REQUIRED TASK
Edit the records below so that every "computer-use agent" becomes "desktop assistant", and leave everything else unchanged.

DATA SECTION

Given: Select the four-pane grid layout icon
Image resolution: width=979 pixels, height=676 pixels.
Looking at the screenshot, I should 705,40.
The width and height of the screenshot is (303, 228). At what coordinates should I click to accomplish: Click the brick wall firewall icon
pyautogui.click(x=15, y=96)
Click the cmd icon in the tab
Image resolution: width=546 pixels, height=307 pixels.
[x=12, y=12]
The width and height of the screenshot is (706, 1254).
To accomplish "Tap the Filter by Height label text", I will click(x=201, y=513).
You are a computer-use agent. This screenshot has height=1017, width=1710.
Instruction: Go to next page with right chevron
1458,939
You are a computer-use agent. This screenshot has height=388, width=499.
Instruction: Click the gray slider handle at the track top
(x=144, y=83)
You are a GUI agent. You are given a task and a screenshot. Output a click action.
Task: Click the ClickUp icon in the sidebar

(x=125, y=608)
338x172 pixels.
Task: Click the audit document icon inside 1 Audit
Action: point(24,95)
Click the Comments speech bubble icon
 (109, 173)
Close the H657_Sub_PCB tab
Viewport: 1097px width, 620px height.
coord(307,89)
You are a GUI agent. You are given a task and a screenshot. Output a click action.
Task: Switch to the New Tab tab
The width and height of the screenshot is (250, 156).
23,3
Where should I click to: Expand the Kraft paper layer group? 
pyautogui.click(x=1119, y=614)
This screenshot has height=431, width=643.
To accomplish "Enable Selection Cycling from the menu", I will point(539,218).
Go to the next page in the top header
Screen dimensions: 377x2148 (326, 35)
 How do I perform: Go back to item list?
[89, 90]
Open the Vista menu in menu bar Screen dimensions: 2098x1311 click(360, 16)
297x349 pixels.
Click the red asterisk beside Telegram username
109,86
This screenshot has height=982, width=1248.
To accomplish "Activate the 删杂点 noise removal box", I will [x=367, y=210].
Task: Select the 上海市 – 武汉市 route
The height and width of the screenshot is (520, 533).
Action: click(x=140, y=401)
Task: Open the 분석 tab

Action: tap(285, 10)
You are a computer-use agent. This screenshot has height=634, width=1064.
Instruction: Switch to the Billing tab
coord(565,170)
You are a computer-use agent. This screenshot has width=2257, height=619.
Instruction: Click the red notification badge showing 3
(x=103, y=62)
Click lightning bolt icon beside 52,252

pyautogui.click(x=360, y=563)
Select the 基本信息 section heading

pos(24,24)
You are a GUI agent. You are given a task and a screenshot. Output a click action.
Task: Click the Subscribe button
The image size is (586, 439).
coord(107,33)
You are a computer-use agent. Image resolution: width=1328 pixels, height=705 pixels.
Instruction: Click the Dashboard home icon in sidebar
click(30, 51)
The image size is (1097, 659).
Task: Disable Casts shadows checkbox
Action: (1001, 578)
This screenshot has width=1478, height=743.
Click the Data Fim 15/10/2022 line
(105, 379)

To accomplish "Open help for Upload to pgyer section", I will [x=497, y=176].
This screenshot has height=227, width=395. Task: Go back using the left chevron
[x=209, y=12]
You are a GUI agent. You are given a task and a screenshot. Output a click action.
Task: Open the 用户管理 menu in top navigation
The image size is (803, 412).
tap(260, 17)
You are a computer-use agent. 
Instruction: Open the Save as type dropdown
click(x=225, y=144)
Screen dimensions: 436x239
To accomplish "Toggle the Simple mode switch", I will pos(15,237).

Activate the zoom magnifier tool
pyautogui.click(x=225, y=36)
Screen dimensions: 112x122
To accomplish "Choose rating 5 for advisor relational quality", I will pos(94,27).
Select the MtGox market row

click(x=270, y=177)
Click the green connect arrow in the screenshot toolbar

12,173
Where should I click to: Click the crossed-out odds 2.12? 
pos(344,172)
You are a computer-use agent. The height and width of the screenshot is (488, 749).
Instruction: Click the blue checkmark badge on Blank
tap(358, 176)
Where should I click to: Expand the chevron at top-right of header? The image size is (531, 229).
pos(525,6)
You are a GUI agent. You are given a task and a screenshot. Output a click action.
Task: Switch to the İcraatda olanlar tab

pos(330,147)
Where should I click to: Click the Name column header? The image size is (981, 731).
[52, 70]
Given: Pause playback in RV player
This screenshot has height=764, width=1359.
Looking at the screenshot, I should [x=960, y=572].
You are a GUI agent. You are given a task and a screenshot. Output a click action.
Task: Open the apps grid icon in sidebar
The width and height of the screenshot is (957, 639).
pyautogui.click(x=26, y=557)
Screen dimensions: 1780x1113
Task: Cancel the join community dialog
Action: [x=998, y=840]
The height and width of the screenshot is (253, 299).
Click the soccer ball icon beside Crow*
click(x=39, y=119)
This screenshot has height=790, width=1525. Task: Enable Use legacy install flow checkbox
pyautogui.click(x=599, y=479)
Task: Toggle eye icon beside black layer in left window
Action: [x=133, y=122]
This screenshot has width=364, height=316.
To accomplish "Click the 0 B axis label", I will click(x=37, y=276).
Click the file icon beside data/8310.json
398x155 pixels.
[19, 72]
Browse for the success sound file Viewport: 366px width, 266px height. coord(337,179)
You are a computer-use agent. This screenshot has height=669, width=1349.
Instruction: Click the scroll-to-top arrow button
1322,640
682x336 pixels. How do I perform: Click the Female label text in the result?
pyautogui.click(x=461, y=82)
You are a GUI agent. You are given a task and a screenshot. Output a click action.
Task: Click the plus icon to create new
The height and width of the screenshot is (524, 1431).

PROBLEM SOLUTION
Given: Select the four-pane grid layout icon
Image resolution: width=979 pixels, height=676 pixels.
Looking at the screenshot, I should 705,40.
The width and height of the screenshot is (303, 228). At what coordinates should I click to accomplish: Click the brick wall firewall icon
pyautogui.click(x=15, y=96)
Click the cmd icon in the tab
Image resolution: width=546 pixels, height=307 pixels.
[x=12, y=12]
The width and height of the screenshot is (706, 1254).
To accomplish "Tap the Filter by Height label text", I will click(x=201, y=513).
You are a desktop assistant. This screenshot has height=1017, width=1710.
Instruction: Go to next page with right chevron
1458,939
You are a desktop assistant. This screenshot has height=388, width=499.
Instruction: Click the gray slider handle at the track top
(x=144, y=83)
You are a GUI agent. You are given a task and a screenshot. Output a click action.
Task: Click the ClickUp icon in the sidebar

(x=125, y=608)
338x172 pixels.
Task: Click the audit document icon inside 1 Audit
Action: point(24,95)
Click the Comments speech bubble icon
 (109, 173)
Close the H657_Sub_PCB tab
Viewport: 1097px width, 620px height.
coord(307,89)
You are a GUI agent. You are given a task and a screenshot. Output a click action.
Task: Switch to the New Tab tab
The width and height of the screenshot is (250, 156).
23,3
Where should I click to: Expand the Kraft paper layer group? 
pyautogui.click(x=1119, y=614)
This screenshot has height=431, width=643.
To accomplish "Enable Selection Cycling from the menu", I will point(539,218).
Go to the next page in the top header
Screen dimensions: 377x2148 (326, 35)
 How do I perform: Go back to item list?
[89, 90]
Open the Vista menu in menu bar Screen dimensions: 2098x1311 click(360, 16)
297x349 pixels.
Click the red asterisk beside Telegram username
109,86
This screenshot has height=982, width=1248.
To accomplish "Activate the 删杂点 noise removal box", I will [x=367, y=210].
Task: Select the 上海市 – 武汉市 route
The height and width of the screenshot is (520, 533).
Action: click(x=140, y=401)
Task: Open the 분석 tab

Action: tap(285, 10)
You are a desktop assistant. This screenshot has height=634, width=1064.
Instruction: Switch to the Billing tab
coord(565,170)
You are a desktop assistant. This screenshot has width=2257, height=619.
Instruction: Click the red notification badge showing 3
(x=103, y=62)
Click lightning bolt icon beside 52,252

pyautogui.click(x=360, y=563)
Select the 基本信息 section heading

pos(24,24)
You are a GUI agent. You are given a task and a screenshot. Output a click action.
Task: Click the Subscribe button
The image size is (586, 439).
coord(107,33)
You are a desktop assistant. Image resolution: width=1328 pixels, height=705 pixels.
Instruction: Click the Dashboard home icon in sidebar
click(30, 51)
The image size is (1097, 659).
Task: Disable Casts shadows checkbox
Action: (1001, 578)
This screenshot has width=1478, height=743.
Click the Data Fim 15/10/2022 line
(105, 379)

To accomplish "Open help for Upload to pgyer section", I will [x=497, y=176].
This screenshot has height=227, width=395. Task: Go back using the left chevron
[x=209, y=12]
You are a GUI agent. You are given a task and a screenshot. Output a click action.
Task: Open the 用户管理 menu in top navigation
The image size is (803, 412).
tap(260, 17)
You are a desktop assistant. 
Instruction: Open the Save as type dropdown
click(x=225, y=144)
Screen dimensions: 436x239
To accomplish "Toggle the Simple mode switch", I will pos(15,237).

Activate the zoom magnifier tool
pyautogui.click(x=225, y=36)
Screen dimensions: 112x122
To accomplish "Choose rating 5 for advisor relational quality", I will pos(94,27).
Select the MtGox market row

click(x=270, y=177)
Click the green connect arrow in the screenshot toolbar

12,173
Where should I click to: Click the crossed-out odds 2.12? 
pos(344,172)
You are a desktop assistant. The height and width of the screenshot is (488, 749).
Instruction: Click the blue checkmark badge on Blank
tap(358, 176)
Where should I click to: Expand the chevron at top-right of header? The image size is (531, 229).
pos(525,6)
You are a GUI agent. You are given a task and a screenshot. Output a click action.
Task: Switch to the İcraatda olanlar tab

pos(330,147)
Where should I click to: Click the Name column header? The image size is (981, 731).
[52, 70]
Given: Pause playback in RV player
This screenshot has height=764, width=1359.
Looking at the screenshot, I should [x=960, y=572].
You are a GUI agent. You are given a task and a screenshot. Output a click action.
Task: Open the apps grid icon in sidebar
The width and height of the screenshot is (957, 639).
pyautogui.click(x=26, y=557)
Screen dimensions: 1780x1113
Task: Cancel the join community dialog
Action: [x=998, y=840]
The height and width of the screenshot is (253, 299).
Click the soccer ball icon beside Crow*
click(x=39, y=119)
This screenshot has height=790, width=1525. Task: Enable Use legacy install flow checkbox
pyautogui.click(x=599, y=479)
Task: Toggle eye icon beside black layer in left window
Action: [x=133, y=122]
This screenshot has width=364, height=316.
To accomplish "Click the 0 B axis label", I will click(x=37, y=276).
Click the file icon beside data/8310.json
398x155 pixels.
[19, 72]
Browse for the success sound file Viewport: 366px width, 266px height. coord(337,179)
You are a desktop assistant. This screenshot has height=669, width=1349.
Instruction: Click the scroll-to-top arrow button
1322,640
682x336 pixels. How do I perform: Click the Female label text in the result?
pyautogui.click(x=461, y=82)
You are a GUI agent. You are given a task and a screenshot. Output a click action.
Task: Click the plus icon to create new
The height and width of the screenshot is (524, 1431).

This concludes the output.